- GOAL -
Express these lines as a JSON list of strings, one string per line, omitting blank lines. Include every item.

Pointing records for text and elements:
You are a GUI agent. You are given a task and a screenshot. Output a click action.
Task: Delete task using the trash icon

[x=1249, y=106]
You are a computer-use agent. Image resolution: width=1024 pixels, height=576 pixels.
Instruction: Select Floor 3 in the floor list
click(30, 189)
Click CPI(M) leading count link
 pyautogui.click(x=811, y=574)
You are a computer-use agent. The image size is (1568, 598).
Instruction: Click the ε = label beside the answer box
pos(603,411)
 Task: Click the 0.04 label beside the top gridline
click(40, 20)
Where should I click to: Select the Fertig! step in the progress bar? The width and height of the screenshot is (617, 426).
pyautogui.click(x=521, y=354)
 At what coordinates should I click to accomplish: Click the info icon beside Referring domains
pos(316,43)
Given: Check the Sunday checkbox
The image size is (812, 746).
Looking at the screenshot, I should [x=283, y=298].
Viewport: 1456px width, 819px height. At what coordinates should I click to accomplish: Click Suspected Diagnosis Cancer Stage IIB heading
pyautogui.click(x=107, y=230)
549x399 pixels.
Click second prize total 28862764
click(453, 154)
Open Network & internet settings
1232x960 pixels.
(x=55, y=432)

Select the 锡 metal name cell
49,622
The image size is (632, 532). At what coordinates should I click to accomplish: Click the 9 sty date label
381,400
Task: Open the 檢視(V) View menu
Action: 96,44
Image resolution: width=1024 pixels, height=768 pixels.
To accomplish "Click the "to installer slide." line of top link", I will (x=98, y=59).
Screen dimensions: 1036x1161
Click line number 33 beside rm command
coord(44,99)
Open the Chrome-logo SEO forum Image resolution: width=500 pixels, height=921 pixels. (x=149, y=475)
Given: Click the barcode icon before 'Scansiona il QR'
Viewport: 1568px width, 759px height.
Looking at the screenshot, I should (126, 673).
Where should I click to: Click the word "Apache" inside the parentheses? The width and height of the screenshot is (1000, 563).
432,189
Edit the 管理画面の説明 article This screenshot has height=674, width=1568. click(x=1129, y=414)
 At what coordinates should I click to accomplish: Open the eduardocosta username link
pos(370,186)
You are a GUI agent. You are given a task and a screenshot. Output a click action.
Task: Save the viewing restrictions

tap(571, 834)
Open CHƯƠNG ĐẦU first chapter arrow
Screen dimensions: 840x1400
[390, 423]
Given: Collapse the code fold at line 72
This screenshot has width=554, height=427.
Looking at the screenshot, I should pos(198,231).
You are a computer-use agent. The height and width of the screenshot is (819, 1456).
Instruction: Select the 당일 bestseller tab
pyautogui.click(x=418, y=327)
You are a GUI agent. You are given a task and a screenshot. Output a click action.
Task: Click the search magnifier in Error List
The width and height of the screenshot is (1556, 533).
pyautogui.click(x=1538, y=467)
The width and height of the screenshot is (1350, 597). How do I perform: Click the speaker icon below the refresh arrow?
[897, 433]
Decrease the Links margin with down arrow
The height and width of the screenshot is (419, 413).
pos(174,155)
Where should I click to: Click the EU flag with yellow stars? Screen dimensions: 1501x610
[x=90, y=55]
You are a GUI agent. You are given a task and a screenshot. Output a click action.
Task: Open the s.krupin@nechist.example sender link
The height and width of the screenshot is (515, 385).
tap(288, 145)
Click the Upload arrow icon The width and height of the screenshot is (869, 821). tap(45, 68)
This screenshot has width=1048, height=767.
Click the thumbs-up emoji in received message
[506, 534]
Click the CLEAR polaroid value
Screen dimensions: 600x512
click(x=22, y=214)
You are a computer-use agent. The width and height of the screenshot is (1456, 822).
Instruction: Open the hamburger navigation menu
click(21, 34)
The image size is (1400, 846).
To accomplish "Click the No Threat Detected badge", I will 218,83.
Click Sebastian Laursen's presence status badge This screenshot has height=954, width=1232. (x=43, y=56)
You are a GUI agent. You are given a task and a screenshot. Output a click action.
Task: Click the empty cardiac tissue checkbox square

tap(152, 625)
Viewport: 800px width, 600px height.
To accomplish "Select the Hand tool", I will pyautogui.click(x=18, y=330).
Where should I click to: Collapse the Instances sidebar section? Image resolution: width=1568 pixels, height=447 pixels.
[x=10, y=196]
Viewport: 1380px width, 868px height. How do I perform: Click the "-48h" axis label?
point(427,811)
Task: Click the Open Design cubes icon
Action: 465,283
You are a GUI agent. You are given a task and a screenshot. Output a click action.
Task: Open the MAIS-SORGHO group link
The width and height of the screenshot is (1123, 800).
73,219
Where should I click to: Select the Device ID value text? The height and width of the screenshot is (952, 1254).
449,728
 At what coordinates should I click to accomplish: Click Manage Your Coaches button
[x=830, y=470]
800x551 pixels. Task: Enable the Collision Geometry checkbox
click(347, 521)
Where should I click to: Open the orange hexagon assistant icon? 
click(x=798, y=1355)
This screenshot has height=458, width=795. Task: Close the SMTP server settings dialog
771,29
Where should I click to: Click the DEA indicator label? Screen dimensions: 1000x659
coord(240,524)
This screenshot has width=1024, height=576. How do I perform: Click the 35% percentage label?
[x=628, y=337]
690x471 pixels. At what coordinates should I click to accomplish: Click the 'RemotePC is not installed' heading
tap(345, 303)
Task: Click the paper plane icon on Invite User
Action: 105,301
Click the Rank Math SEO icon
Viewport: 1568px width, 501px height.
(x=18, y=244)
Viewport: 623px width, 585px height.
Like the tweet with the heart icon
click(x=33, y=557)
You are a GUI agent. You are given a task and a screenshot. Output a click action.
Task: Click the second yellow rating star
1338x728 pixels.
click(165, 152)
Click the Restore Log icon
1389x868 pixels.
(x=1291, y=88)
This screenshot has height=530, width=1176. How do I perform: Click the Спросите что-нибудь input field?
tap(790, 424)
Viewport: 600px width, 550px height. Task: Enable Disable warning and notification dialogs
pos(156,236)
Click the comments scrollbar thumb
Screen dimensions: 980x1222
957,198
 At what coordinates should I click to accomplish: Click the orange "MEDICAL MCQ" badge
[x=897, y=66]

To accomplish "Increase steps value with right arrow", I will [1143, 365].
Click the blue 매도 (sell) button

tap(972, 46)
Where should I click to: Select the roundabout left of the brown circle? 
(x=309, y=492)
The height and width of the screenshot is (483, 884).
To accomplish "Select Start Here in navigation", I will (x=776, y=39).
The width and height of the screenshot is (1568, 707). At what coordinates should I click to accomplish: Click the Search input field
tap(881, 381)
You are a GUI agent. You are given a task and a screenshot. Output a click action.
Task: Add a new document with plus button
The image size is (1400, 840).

- OUTPUT FOR THIS TASK -
[
  "You are a GUI agent. You are given a task and a screenshot. Output a click action.",
  "Task: Delete task using the trash icon",
  "[x=1249, y=106]",
  "You are a computer-use agent. Image resolution: width=1024 pixels, height=576 pixels.",
  "Instruction: Select Floor 3 in the floor list",
  "click(30, 189)",
  "Click CPI(M) leading count link",
  " pyautogui.click(x=811, y=574)",
  "You are a computer-use agent. The image size is (1568, 598).",
  "Instruction: Click the ε = label beside the answer box",
  "pos(603,411)",
  " Task: Click the 0.04 label beside the top gridline",
  "click(40, 20)",
  "Where should I click to: Select the Fertig! step in the progress bar? The width and height of the screenshot is (617, 426).",
  "pyautogui.click(x=521, y=354)",
  " At what coordinates should I click to accomplish: Click the info icon beside Referring domains",
  "pos(316,43)",
  "Given: Check the Sunday checkbox",
  "The image size is (812, 746).",
  "Looking at the screenshot, I should [x=283, y=298].",
  "Viewport: 1456px width, 819px height. At what coordinates should I click to accomplish: Click Suspected Diagnosis Cancer Stage IIB heading",
  "pyautogui.click(x=107, y=230)",
  "549x399 pixels.",
  "Click second prize total 28862764",
  "click(453, 154)",
  "Open Network & internet settings",
  "1232x960 pixels.",
  "(x=55, y=432)",
  "Select the 锡 metal name cell",
  "49,622",
  "The image size is (632, 532). At what coordinates should I click to accomplish: Click the 9 sty date label",
  "381,400",
  "Task: Open the 檢視(V) View menu",
  "Action: 96,44",
  "Image resolution: width=1024 pixels, height=768 pixels.",
  "To accomplish \"Click the \"to installer slide.\" line of top link\", I will (x=98, y=59).",
  "Screen dimensions: 1036x1161",
  "Click line number 33 beside rm command",
  "coord(44,99)",
  "Open the Chrome-logo SEO forum Image resolution: width=500 pixels, height=921 pixels. (x=149, y=475)",
  "Given: Click the barcode icon before 'Scansiona il QR'",
  "Viewport: 1568px width, 759px height.",
  "Looking at the screenshot, I should (126, 673).",
  "Where should I click to: Click the word \"Apache\" inside the parentheses? The width and height of the screenshot is (1000, 563).",
  "432,189",
  "Edit the 管理画面の説明 article This screenshot has height=674, width=1568. click(x=1129, y=414)",
  " At what coordinates should I click to accomplish: Open the eduardocosta username link",
  "pos(370,186)",
  "You are a GUI agent. You are given a task and a screenshot. Output a click action.",
  "Task: Save the viewing restrictions",
  "tap(571, 834)",
  "Open CHƯƠNG ĐẦU first chapter arrow",
  "Screen dimensions: 840x1400",
  "[390, 423]",
  "Given: Collapse the code fold at line 72",
  "This screenshot has width=554, height=427.",
  "Looking at the screenshot, I should pos(198,231).",
  "You are a computer-use agent. The height and width of the screenshot is (819, 1456).",
  "Instruction: Select the 당일 bestseller tab",
  "pyautogui.click(x=418, y=327)",
  "You are a GUI agent. You are given a task and a screenshot. Output a click action.",
  "Task: Click the search magnifier in Error List",
  "The width and height of the screenshot is (1556, 533).",
  "pyautogui.click(x=1538, y=467)",
  "The width and height of the screenshot is (1350, 597). How do I perform: Click the speaker icon below the refresh arrow?",
  "[897, 433]",
  "Decrease the Links margin with down arrow",
  "The height and width of the screenshot is (419, 413).",
  "pos(174,155)",
  "Where should I click to: Click the EU flag with yellow stars? Screen dimensions: 1501x610",
  "[x=90, y=55]",
  "You are a GUI agent. You are given a task and a screenshot. Output a click action.",
  "Task: Open the s.krupin@nechist.example sender link",
  "The height and width of the screenshot is (515, 385).",
  "tap(288, 145)",
  "Click the Upload arrow icon The width and height of the screenshot is (869, 821). tap(45, 68)",
  "This screenshot has width=1048, height=767.",
  "Click the thumbs-up emoji in received message",
  "[506, 534]",
  "Click the CLEAR polaroid value",
  "Screen dimensions: 600x512",
  "click(x=22, y=214)",
  "You are a computer-use agent. The width and height of the screenshot is (1456, 822).",
  "Instruction: Open the hamburger navigation menu",
  "click(21, 34)",
  "The image size is (1400, 846).",
  "To accomplish \"Click the No Threat Detected badge\", I will 218,83.",
  "Click Sebastian Laursen's presence status badge This screenshot has height=954, width=1232. (x=43, y=56)",
  "You are a GUI agent. You are given a task and a screenshot. Output a click action.",
  "Task: Click the empty cardiac tissue checkbox square",
  "tap(152, 625)",
  "Viewport: 800px width, 600px height.",
  "To accomplish \"Select the Hand tool\", I will pyautogui.click(x=18, y=330).",
  "Where should I click to: Collapse the Instances sidebar section? Image resolution: width=1568 pixels, height=447 pixels.",
  "[x=10, y=196]",
  "Viewport: 1380px width, 868px height. How do I perform: Click the \"-48h\" axis label?",
  "point(427,811)",
  "Task: Click the Open Design cubes icon",
  "Action: 465,283",
  "You are a GUI agent. You are given a task and a screenshot. Output a click action.",
  "Task: Open the MAIS-SORGHO group link",
  "The width and height of the screenshot is (1123, 800).",
  "73,219",
  "Where should I click to: Select the Device ID value text? The height and width of the screenshot is (952, 1254).",
  "449,728",
  " At what coordinates should I click to accomplish: Click Manage Your Coaches button",
  "[x=830, y=470]",
  "800x551 pixels. Task: Enable the Collision Geometry checkbox",
  "click(347, 521)",
  "Where should I click to: Open the orange hexagon assistant icon? ",
  "click(x=798, y=1355)",
  "This screenshot has height=458, width=795. Task: Close the SMTP server settings dialog",
  "771,29",
  "Where should I click to: Click the DEA indicator label? Screen dimensions: 1000x659",
  "coord(240,524)",
  "This screenshot has width=1024, height=576. How do I perform: Click the 35% percentage label?",
  "[x=628, y=337]",
  "690x471 pixels. At what coordinates should I click to accomplish: Click the 'RemotePC is not installed' heading",
  "tap(345, 303)",
  "Task: Click the paper plane icon on Invite User",
  "Action: 105,301",
  "Click the Rank Math SEO icon",
  "Viewport: 1568px width, 501px height.",
  "(x=18, y=244)",
  "Viewport: 623px width, 585px height.",
  "Like the tweet with the heart icon",
  "click(x=33, y=557)",
  "You are a GUI agent. You are given a task and a screenshot. Output a click action.",
  "Task: Click the second yellow rating star",
  "1338x728 pixels.",
  "click(165, 152)",
  "Click the Restore Log icon",
  "1389x868 pixels.",
  "(x=1291, y=88)",
  "This screenshot has height=530, width=1176. How do I perform: Click the Спросите что-нибудь input field?",
  "tap(790, 424)",
  "Viewport: 600px width, 550px height. Task: Enable Disable warning and notification dialogs",
  "pos(156,236)",
  "Click the comments scrollbar thumb",
  "Screen dimensions: 980x1222",
  "957,198",
  " At what coordinates should I click to accomplish: Click the orange \"MEDICAL MCQ\" badge",
  "[x=897, y=66]",
  "To accomplish \"Increase steps value with right arrow\", I will [1143, 365].",
  "Click the blue 매도 (sell) button",
  "tap(972, 46)",
  "Where should I click to: Select the roundabout left of the brown circle? ",
  "(x=309, y=492)",
  "The height and width of the screenshot is (483, 884).",
  "To accomplish \"Select Start Here in navigation\", I will (x=776, y=39).",
  "The width and height of the screenshot is (1568, 707). At what coordinates should I click to accomplish: Click the Search input field",
  "tap(881, 381)",
  "You are a GUI agent. You are given a task and a screenshot. Output a click action.",
  "Task: Add a new document with plus button",
  "The image size is (1400, 840)."
]